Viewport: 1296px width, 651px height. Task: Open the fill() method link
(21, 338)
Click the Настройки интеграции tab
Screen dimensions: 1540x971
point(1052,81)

→ WHAT IS EXPECTED:
Rewrite the items with "Open" changed to "Click" and everything else left as it is.

→ TASK RESULT:
Viewport: 1296px width, 651px height. Task: Click the fill() method link
(21, 338)
Click the Настройки интеграции tab
Screen dimensions: 1540x971
point(1052,81)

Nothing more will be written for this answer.